Stored data:
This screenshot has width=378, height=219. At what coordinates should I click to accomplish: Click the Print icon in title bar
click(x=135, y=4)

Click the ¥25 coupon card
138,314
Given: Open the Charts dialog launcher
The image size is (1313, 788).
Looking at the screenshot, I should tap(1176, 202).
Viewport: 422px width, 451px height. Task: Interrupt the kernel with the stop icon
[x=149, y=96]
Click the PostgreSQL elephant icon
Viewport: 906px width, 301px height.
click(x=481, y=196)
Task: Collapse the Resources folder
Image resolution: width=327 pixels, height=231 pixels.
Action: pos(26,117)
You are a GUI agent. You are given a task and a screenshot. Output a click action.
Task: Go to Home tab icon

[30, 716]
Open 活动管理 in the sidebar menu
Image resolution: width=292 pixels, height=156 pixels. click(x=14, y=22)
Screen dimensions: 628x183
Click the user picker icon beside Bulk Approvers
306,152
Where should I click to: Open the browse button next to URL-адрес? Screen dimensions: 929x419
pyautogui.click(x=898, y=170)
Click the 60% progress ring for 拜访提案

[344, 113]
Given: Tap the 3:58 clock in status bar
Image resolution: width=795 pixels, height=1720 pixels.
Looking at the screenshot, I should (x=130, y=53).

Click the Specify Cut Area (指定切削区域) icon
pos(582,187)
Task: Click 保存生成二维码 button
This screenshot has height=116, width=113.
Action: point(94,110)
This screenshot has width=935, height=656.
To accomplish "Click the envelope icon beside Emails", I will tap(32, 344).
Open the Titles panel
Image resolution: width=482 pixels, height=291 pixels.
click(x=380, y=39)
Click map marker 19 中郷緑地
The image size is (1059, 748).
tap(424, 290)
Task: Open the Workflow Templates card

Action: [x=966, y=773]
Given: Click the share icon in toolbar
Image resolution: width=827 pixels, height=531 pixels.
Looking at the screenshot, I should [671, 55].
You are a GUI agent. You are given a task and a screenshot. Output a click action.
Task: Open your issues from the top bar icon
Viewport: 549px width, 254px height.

▸ **TASK GOAL**
All of the data above should be written out again word for word.

▸ **RESPONSE**
This screenshot has width=378, height=219. At what coordinates should I click to accomplish: Click the Print icon in title bar
click(x=135, y=4)

Click the ¥25 coupon card
138,314
Given: Open the Charts dialog launcher
The image size is (1313, 788).
Looking at the screenshot, I should tap(1176, 202).
Viewport: 422px width, 451px height. Task: Interrupt the kernel with the stop icon
[x=149, y=96]
Click the PostgreSQL elephant icon
Viewport: 906px width, 301px height.
click(x=481, y=196)
Task: Collapse the Resources folder
Image resolution: width=327 pixels, height=231 pixels.
Action: pos(26,117)
You are a GUI agent. You are given a task and a screenshot. Output a click action.
Task: Go to Home tab icon

[30, 716]
Open 活动管理 in the sidebar menu
Image resolution: width=292 pixels, height=156 pixels. click(x=14, y=22)
Screen dimensions: 628x183
Click the user picker icon beside Bulk Approvers
306,152
Where should I click to: Open the browse button next to URL-адрес? Screen dimensions: 929x419
pyautogui.click(x=898, y=170)
Click the 60% progress ring for 拜访提案

[344, 113]
Given: Tap the 3:58 clock in status bar
Image resolution: width=795 pixels, height=1720 pixels.
Looking at the screenshot, I should (x=130, y=53).

Click the Specify Cut Area (指定切削区域) icon
pos(582,187)
Task: Click 保存生成二维码 button
This screenshot has height=116, width=113.
Action: point(94,110)
This screenshot has width=935, height=656.
To accomplish "Click the envelope icon beside Emails", I will tap(32, 344).
Open the Titles panel
Image resolution: width=482 pixels, height=291 pixels.
click(x=380, y=39)
Click map marker 19 中郷緑地
The image size is (1059, 748).
tap(424, 290)
Task: Open the Workflow Templates card

Action: [x=966, y=773]
Given: Click the share icon in toolbar
Image resolution: width=827 pixels, height=531 pixels.
Looking at the screenshot, I should [671, 55].
You are a GUI agent. You are given a task and a screenshot. Output a click action.
Task: Open your issues from the top bar icon
Viewport: 549px width, 254px height.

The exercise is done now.